Pochodząca z II w. Nauka dwunastu apostołów poucza niewolników, aby odnosili się do swych panów tak jak do samego Boga oraz aby okazywali im „pokorę i bojaźń". Kary dla nieposłusznych niewolników przewidywało Objawienie Piotra, które zapowiadało, że tacy „będą niespokojnie gryźć się w język i cierpieć od wiecznego ognia". Św. Augustyn uważał niewolnictwo jako stan zgodny z naturą (czyli odwrotnie niż prawnicy i myśliciele rzymscy), przekonywał więc niewolników chrześcijańskich, że ich położenie jest zgodne z wolą Bożą. Co więcej, panom mówił o doczesnym pożytku Kościoła, który w taki sposób wpływa na świadomość niewolników. Jednocześnie karcił tych „nieuświadomionych" chrześcijan stanu niewolnego, którzy powoływali się na Stary Testament, (będący bardziej postępowym w tej kwestii niż „Nowy"), który przewidywał wyzwolenie po sześciu latach służby. Przez wiele wieków świat chrześcijański gorliwie podtrzymywał i uzasadniał niewolnictwo.

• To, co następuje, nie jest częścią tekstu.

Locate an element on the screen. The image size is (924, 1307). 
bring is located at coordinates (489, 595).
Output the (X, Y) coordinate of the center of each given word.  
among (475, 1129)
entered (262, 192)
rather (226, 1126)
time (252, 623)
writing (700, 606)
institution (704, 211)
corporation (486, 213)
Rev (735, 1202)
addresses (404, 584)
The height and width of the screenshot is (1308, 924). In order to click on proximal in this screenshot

Zenon Kalafaticz spojrzał na niewolniczy biznes z punktu widzenia afrykańskiego Sierra Leone. Od połowy XV wieku do wybrzeży dzisiejszego Sierra Leone zaczęli docierać Portugalczycy, którzy zastali tu wiele małych państewek. W XVI w. angielscy kupcy rozpoczęli zakładanie faktorii handlowych, których przedmiotem handlu byli niewolnicy. W roku 1788 Brytyjczycy założyli miasto Freetown, a w 1797 roku w wyniku starań brytyjskich przeciwników niewolnictwa, którzy utworzyli Towarzystwo Sierra Leone, wydzielono obszar około 250 km2 w okolicach miasta, aby osiedlać tam uwolnionych niewolników.
All rights reserved. Copyrights belongs to author and/or Racjonalista.pl portal. No part of the content may be copied, reproducted nor use in any form without copyright holder's consent. Any breach of these rights is subject to Polish and international law.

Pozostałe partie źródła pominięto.